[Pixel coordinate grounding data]

========================================

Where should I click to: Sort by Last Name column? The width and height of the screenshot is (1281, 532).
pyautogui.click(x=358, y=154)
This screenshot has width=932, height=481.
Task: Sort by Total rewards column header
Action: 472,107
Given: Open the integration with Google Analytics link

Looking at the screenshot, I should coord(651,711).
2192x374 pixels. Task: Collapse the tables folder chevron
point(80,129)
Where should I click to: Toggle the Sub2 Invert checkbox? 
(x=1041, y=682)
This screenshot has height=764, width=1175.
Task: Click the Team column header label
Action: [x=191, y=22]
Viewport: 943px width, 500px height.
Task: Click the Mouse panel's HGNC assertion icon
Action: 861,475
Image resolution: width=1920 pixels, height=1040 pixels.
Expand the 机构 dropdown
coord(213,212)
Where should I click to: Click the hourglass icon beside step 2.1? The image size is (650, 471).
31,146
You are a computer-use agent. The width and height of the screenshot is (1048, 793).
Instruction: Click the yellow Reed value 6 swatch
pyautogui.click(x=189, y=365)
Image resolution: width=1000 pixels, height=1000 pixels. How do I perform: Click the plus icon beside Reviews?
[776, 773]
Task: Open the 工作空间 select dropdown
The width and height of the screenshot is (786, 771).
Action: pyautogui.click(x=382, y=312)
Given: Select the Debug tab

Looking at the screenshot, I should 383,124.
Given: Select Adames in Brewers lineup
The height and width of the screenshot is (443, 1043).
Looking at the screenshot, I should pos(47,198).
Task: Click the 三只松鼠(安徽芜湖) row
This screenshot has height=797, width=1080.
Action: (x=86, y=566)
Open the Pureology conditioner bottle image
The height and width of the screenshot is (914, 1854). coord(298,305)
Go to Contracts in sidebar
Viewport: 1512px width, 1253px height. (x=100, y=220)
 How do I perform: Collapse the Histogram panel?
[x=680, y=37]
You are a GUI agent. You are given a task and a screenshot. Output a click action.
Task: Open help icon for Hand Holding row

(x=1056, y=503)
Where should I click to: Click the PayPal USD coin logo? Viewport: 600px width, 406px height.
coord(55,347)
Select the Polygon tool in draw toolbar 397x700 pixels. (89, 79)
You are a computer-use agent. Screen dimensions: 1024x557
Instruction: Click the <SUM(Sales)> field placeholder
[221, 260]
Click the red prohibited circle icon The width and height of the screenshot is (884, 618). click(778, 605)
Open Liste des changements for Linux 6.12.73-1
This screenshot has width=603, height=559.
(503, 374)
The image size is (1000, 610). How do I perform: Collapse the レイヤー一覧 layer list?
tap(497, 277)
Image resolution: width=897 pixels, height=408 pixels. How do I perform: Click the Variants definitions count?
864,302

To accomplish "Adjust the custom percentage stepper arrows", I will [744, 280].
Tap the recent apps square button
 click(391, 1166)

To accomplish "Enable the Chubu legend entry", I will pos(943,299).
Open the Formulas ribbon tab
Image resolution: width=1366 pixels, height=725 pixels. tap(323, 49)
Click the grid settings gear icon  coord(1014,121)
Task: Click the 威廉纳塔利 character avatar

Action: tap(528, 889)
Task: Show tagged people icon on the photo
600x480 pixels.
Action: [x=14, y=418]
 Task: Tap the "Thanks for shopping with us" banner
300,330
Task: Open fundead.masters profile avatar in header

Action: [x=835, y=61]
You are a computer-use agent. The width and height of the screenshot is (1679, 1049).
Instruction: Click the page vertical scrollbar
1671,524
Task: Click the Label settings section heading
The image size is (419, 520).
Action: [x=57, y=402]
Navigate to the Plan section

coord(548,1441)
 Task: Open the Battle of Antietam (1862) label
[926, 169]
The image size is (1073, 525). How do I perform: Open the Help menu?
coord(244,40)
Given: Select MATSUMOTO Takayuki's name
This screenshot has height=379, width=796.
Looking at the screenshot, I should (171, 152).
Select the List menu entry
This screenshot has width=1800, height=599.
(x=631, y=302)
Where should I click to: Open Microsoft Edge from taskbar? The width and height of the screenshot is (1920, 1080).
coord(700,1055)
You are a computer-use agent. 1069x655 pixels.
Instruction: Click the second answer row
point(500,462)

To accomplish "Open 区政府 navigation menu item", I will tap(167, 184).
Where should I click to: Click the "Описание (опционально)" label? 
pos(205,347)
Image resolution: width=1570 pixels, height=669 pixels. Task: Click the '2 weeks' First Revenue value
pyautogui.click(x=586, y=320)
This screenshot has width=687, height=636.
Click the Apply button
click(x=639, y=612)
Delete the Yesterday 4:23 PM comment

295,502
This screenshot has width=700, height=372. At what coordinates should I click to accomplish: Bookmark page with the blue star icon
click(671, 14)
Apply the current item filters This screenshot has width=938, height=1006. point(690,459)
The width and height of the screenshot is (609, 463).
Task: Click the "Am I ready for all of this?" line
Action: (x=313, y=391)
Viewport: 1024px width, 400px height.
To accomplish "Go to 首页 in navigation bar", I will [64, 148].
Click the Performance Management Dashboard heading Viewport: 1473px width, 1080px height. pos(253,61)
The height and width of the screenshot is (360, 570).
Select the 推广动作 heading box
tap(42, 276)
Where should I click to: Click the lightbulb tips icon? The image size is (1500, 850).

========================================

§ TASK ITEM: Which lines above include the word "agent"? Show each one.

§ TASK SOLUTION:
You are a computer-use agent. The width and height of the screenshot is (1048, 793).
You are a GUI agent. You are given a task and a screenshot. Output a click action.
You are a computer-use agent. Screen dimensions: 1024x557
You are a computer-use agent. The width and height of the screenshot is (1679, 1049).
You are a computer-use agent. 1069x655 pixels.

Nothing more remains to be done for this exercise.